Si la station balnéaire de Hua Hin, à trois heures de route ou de train au sud de Bangkok, est une destination très populaire pour les touristes thaïlandais, la tranquille cité a du mal à faire le plein auprès des touristes internationaux. Manque d’événements attractifs, une image un peu vieillotte et l’absence d’un véritable aéroport international expliquent cette relative désaffection. Mais le gouvernement et les acteurs locaux du tourisme veulent y remédier.
Hua Hin au bord du Golfe de Siam, à 170 km au sud de Bangkok, a longtemps été la station balnéaire la plus populaire du Royaume. Une popularité due à la présence de la famille royale mais aussi à l’une des premières lignes ferroviaires ouvertes en Thaïlande, qui a donné un accès facile depuis Bangkok.
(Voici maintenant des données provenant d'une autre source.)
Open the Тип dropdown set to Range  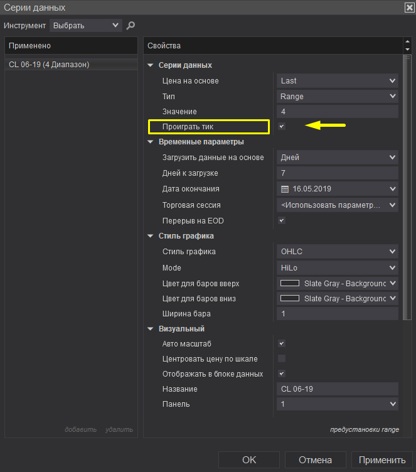pos(338,97)
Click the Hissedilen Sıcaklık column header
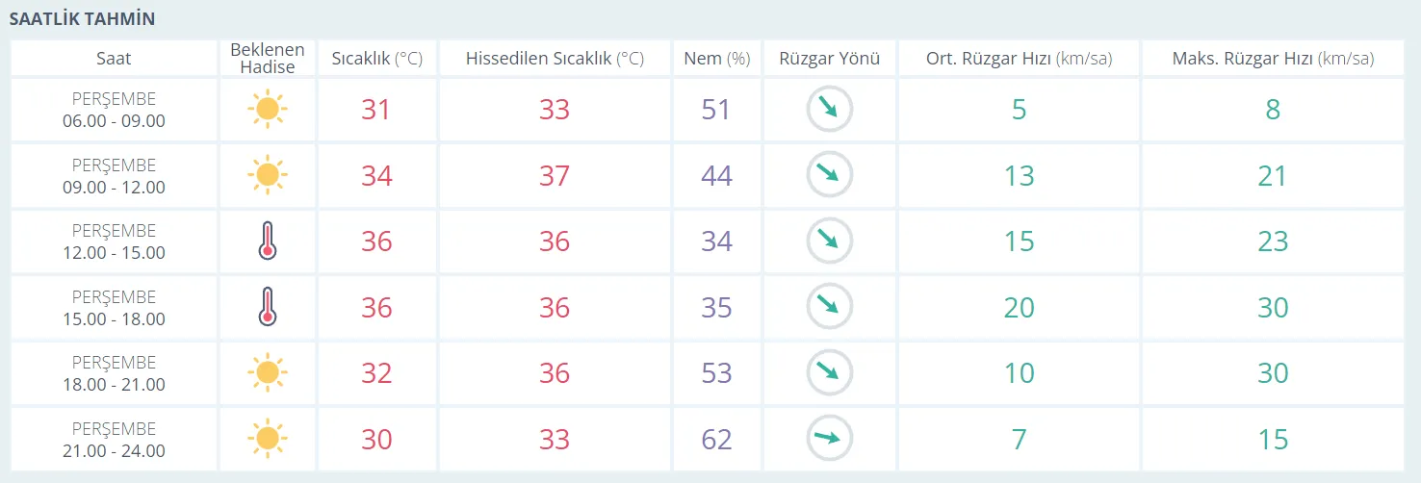 click(x=555, y=58)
Certes, Hua Hin a préservé son attrait mais la station balnéaire, a, au fil des années, cédé la place à Pattaya dans l’esprit des voyageurs internationaux.
Destination de niche pour les étrangers
Certes, les chiffres de fréquentation de Hua Hin sont impressionnants. En 2023, la province de Prachuap Kiri Khan – où se situe Hua Hin – a accueilli 11,14 millions de visiteurs dont 5,58 millions de touristes, soit des hausses respectives de 17,7% et 14,6%. Mais sur ces 11 millions de visiteurs, seuls 488’000 étaient étrangers. Par comparaison, la province de Chonburi, où se situe Pattaya, a accueilli la même année 23,26 millions de visiteurs. Dont 15,45 millions d’étrangers!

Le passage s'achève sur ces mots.